Les commissaires nommés par la chambre pour faire un rapport sur la loi proposée par les ministres, furent MM. de Corbiere, de Villele, de Germiny, Pardessus, de Cotton, Cardonnel, Berthier de Sauvigny, Chifflet, Duvergier, et de Hauranne.

Le 23 Décembre, il s'engagea une querelle très-vive entre les députés et les ministres au sujet de l'évasion de Lavalette des prisons de la Conciergerie; on paraissait soupçonner aumoins deux des ministres du Roi, ceux de la justice et de la police, d'avoir connivé à l'évasion du condamné, par la lenteur qu'ils avaient mise à ordonner l'exécution de sa sentence de mort.

Enfin, le 27 Décembre, M. de Corbiere, procureur du Roi à la cour royale de Rennes, fit le rapport au nom de la commission sur cette loi d'amnistie qui, dit-il, depuis trop long-temps peutêtre occupait tous les esprits, et qui était devenue presque également l'objet des espérances et des inquiétudes de tous les Français.

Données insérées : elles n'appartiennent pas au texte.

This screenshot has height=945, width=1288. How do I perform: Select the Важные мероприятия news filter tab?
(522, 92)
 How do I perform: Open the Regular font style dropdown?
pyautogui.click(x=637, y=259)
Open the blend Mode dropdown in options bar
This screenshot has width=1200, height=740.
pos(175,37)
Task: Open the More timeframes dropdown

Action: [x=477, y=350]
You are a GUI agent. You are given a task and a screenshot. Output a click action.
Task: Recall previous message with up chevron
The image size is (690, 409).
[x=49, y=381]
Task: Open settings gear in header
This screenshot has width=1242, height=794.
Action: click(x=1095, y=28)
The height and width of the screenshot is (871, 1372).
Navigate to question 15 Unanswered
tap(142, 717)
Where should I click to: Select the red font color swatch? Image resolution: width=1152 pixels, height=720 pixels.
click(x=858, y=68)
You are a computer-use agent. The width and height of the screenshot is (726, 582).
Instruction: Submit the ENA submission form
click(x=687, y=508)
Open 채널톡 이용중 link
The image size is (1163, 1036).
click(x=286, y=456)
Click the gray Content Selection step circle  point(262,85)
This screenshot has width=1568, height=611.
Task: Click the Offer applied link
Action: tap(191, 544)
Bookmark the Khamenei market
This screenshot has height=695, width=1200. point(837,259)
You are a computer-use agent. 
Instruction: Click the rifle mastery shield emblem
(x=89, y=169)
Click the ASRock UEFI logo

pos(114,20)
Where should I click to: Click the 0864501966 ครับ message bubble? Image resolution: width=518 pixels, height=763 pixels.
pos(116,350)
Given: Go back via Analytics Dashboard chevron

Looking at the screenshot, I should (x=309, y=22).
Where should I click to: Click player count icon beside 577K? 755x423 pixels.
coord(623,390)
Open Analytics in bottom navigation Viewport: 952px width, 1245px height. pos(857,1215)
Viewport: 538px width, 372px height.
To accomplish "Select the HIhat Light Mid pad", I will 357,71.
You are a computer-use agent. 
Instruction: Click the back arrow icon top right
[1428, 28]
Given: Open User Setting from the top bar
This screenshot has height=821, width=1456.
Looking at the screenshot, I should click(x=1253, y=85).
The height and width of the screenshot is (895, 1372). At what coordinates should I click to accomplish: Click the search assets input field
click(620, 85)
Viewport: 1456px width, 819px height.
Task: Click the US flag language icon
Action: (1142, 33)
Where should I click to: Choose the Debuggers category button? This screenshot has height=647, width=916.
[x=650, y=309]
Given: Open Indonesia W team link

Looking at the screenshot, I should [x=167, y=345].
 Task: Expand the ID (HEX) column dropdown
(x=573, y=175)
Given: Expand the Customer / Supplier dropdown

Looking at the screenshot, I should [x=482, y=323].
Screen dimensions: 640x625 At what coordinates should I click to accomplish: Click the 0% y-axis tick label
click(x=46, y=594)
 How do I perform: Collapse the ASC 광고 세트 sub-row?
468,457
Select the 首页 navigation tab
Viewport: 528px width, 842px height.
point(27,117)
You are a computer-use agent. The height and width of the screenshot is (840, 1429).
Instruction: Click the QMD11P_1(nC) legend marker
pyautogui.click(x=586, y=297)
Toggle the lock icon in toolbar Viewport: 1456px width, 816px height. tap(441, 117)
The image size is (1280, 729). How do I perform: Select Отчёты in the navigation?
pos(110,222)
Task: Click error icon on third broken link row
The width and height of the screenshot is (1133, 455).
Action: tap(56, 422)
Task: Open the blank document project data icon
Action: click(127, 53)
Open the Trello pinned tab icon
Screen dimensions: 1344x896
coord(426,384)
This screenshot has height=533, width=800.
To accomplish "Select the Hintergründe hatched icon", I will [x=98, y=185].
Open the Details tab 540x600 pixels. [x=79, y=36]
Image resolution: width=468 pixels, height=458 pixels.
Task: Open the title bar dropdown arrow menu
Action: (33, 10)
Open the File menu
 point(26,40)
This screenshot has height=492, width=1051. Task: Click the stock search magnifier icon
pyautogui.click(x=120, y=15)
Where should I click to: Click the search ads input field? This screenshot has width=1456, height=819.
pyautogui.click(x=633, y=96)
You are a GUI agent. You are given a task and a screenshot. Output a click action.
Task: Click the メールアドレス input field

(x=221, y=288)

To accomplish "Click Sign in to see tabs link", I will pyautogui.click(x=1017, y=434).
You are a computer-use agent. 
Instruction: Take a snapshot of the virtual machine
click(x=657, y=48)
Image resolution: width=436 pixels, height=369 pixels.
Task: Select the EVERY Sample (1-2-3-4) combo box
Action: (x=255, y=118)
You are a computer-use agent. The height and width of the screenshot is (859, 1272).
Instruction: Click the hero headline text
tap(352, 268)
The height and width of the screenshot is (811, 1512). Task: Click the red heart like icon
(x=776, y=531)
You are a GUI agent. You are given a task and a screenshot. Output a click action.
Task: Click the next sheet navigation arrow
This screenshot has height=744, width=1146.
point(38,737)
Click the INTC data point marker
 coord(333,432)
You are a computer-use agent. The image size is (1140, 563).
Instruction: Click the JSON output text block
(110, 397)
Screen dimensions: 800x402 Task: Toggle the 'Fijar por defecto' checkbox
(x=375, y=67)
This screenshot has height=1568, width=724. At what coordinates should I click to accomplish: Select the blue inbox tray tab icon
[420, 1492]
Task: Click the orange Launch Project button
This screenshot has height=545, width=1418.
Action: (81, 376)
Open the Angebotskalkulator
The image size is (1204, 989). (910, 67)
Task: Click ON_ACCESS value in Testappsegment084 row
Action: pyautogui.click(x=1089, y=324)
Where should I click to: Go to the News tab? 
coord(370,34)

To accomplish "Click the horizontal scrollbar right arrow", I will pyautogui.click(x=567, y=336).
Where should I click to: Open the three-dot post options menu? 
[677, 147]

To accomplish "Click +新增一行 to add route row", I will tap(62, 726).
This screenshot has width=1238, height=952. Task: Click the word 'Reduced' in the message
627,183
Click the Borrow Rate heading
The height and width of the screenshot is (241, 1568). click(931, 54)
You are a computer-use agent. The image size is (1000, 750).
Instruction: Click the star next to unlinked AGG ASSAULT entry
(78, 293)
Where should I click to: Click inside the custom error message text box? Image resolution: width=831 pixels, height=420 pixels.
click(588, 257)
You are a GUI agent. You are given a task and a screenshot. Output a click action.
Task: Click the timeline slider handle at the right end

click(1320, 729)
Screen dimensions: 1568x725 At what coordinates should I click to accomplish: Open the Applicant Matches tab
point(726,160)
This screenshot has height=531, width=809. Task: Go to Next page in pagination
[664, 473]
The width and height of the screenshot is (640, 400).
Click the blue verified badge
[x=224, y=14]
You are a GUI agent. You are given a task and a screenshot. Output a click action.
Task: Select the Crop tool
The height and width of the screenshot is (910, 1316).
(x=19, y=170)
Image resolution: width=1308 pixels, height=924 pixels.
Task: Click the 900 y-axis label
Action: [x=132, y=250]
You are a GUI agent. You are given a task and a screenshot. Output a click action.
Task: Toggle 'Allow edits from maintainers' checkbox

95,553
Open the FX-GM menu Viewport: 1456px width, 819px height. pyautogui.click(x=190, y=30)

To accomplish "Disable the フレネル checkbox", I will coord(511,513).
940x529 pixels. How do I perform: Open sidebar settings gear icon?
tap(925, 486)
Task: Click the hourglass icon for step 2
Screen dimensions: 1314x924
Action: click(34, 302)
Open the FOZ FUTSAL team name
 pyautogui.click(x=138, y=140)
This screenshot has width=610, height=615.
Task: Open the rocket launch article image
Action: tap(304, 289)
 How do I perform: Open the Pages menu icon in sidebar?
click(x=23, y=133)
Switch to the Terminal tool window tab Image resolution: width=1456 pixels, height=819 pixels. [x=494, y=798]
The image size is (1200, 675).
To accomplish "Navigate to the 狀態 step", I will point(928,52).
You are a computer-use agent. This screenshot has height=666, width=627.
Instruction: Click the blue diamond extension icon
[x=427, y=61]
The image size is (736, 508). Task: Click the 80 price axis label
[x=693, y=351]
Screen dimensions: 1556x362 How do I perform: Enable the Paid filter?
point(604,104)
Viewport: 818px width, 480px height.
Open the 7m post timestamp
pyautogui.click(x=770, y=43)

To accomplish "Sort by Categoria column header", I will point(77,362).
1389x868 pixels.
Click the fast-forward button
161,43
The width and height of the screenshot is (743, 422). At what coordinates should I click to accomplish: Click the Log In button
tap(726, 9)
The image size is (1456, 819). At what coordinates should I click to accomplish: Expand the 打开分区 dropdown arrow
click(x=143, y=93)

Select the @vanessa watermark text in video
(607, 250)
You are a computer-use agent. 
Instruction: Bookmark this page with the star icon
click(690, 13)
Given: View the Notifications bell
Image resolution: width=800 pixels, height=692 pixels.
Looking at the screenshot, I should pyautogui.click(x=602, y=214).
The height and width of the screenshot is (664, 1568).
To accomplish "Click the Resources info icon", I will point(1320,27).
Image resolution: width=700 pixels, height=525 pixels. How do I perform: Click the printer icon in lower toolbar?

Après les développements les plus lumineuxsur les causes et sur les résultats de l'horrible conspiration du mois de Mars, le rapporteur proposa, au nom de la majorité de la commission de nouvelles exceptions à l'amnistie. Il offrit à cet effet le tableau de différentes cathégories de crimes. L'article 4 du projet de la commission, exceptait de l'amnistie, comme principaux moteurs et instigateurs de la révolte: 1o. ceux qui avaient été complices du retour de l'usurpateur en France, en correspondant avec lui et avec ses agents, à l'ile d'Elbe, pour lui en faciliter les moyens; 2°. les individus qui, avant le 23 Mars, avaient accepté de

l'usurpateur les fonctions de ministres ou de conseillers d'état; 3°. les préfets nommés par le Roi, qui avaient reconnu l'usurpateur avant le 23 Mars; 4. les maréchaux et généraux commandant une division ou sous-division militaire, qui s'étaient déclarés pour l'usurpateur avant son entrée à Paris 5o. les généraux en chef qui avaient dirigé leurs forces contre les armées royales. Cependant la prescription de dix années, déterminée par le Code d'instruction criminelle, était réduite à trois mois à leur égard.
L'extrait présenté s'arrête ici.